Autora: Izabel Sadalla Grispino * Retorno a um ponto capital da escola na formação do educando: o hábito da leitura.
A
criança, para se tornar um leitor, deve ter uma relação de
companheirismo com os livros, conviver com contos, romances, poesias,
textos de teatro, obras populares, obras clássicas da literatura
nacional e internacional, sempre ajustados à sua faixa etária. Esse
convívio com os livros facilita o incentivo do hábito de ler.
A
leitura freqüente leva a uma melhor escrita; quanto mais se lê, mais
domínio se tem sobre o texto escrito; leva a um raciocínio mais apurado,
a um mais alto nível de inteligência, a uma habilidade expressiva
aprimorada. A psicologia vem demonstrando que existe uma correspondência
estreita, uma forte correlação entre o nível de vocabulário e o
quociente de inteligência, isto é, entre o domínio da linguagem e a
inteligência. Quanto maior o número de palavras, quanto mais elaboradas
as comunicações – por exemplo, entre as crianças e o adulto – mais
potencializado fica o desenvolvimento da sua inteligência.
A
qualidade do ensino passa pelo hábito da leitura e a escola não pode
mais deixar o estímulo à leitura por conta da família, de sua herança
cultural, conforme fazia no passado. Hoje, a rede pública conta com uma
clientela bem diferente, de um nível sociocultural empobrecido e compete
a ela encaminhar a criança, e até mesmo sua família, à leitura.

Dados fornecidos =

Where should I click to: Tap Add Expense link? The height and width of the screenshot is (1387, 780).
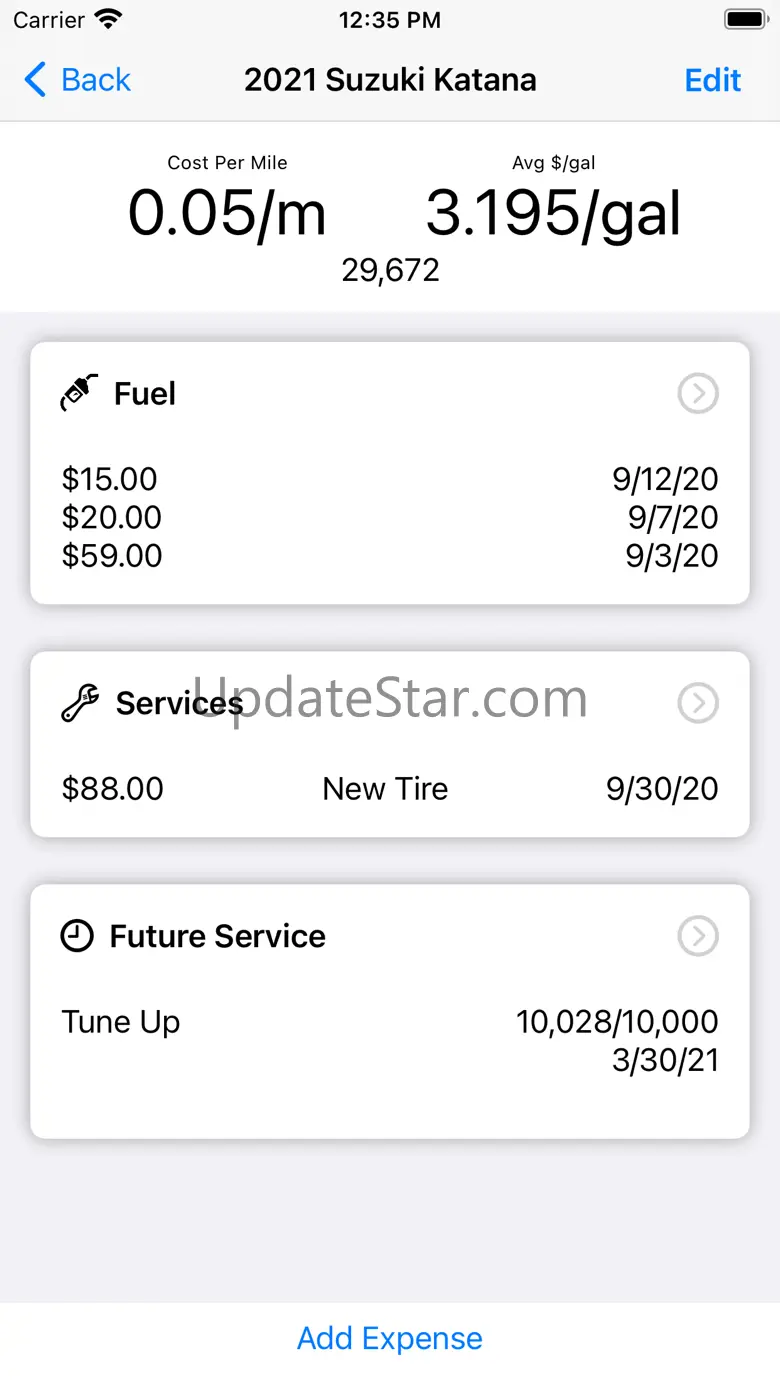tap(390, 1338)
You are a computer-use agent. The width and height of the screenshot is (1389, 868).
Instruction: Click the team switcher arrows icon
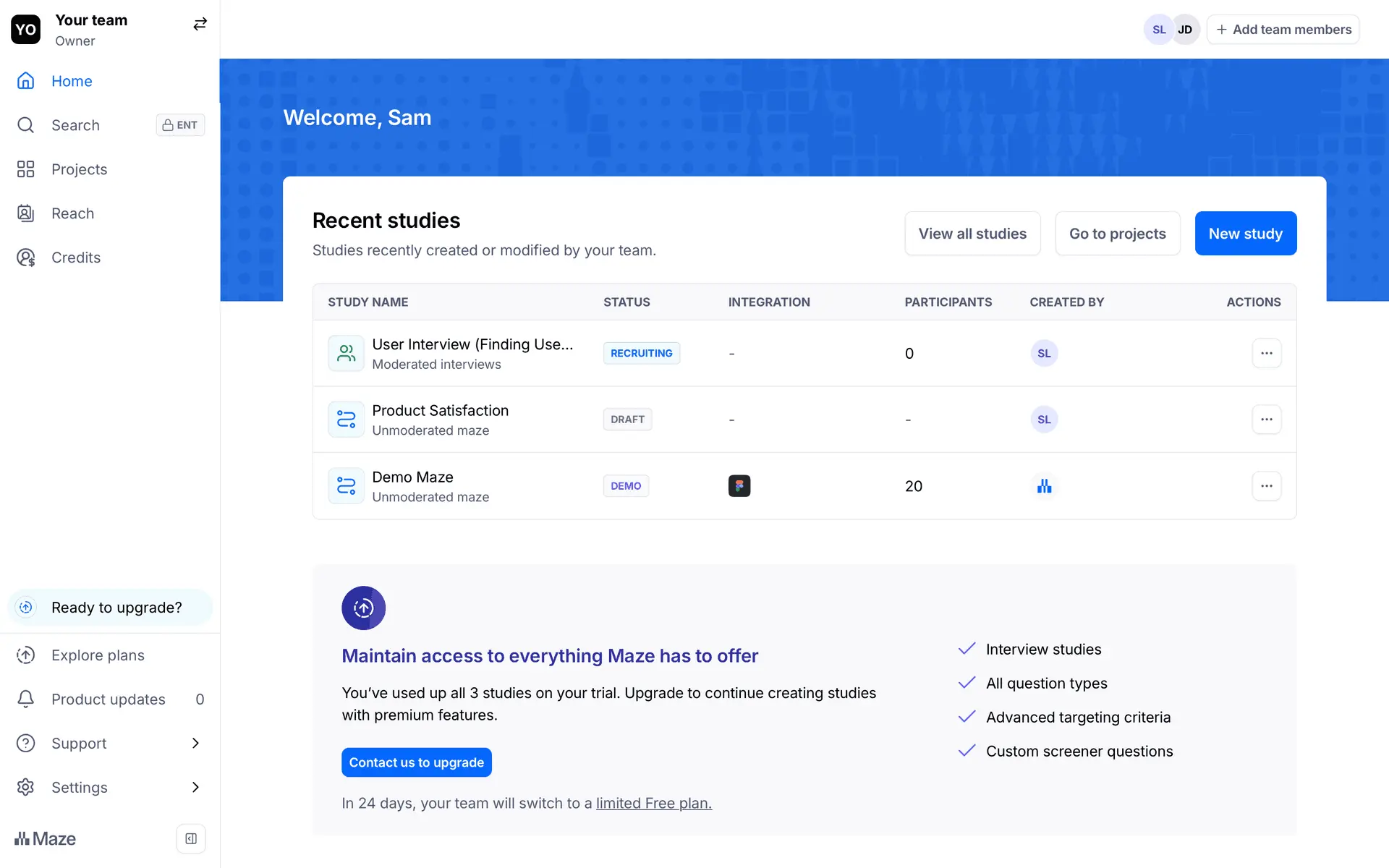click(200, 25)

Exercício 1 = Diga se cada afirmação concorda com o texto sobre o hábito da leitura, respondendo sim ou não e citando literalmente as palavras do texto que decidem: (a) a escola ainda pode deixar o estímulo à leitura a cargo da família; (b) a psicologia aponta uma correlação entre o nível de vocabulário e o quociente de inteligência; (c) os livros com que a criança convive devem estar ajustados à sua faixa etária.
Exercício 2 = Transcreva, sem nenhuma alteração, todo o trecho do texto sobre o hábito da leitura que vai desde "Autora: Izabel Sadalla" até "hábito de ler.".
As linhas de dados não têm relação com o texto.

Resposta 1 =
(a) Não: "a escola não pode mais deixar o estímulo à leitura por conta da família".
(b) Sim: "uma forte correlação entre o nível de vocabulário e o quociente de inteligência".
(c) Sim: "sempre ajustados à sua faixa etária".

Resposta 2 =
Autora: Izabel Sadalla Grispino * Retorno a um ponto capital da escola na formação do educando: o hábito da leitura.
A
criança, para se tornar um leitor, deve ter uma relação de
companheirismo com os livros, conviver com contos, romances, poesias,
textos de teatro, obras populares, obras clássicas da literatura
nacional e internacional, sempre ajustados à sua faixa etária. Esse
convívio com os livros facilita o incentivo do hábito de ler.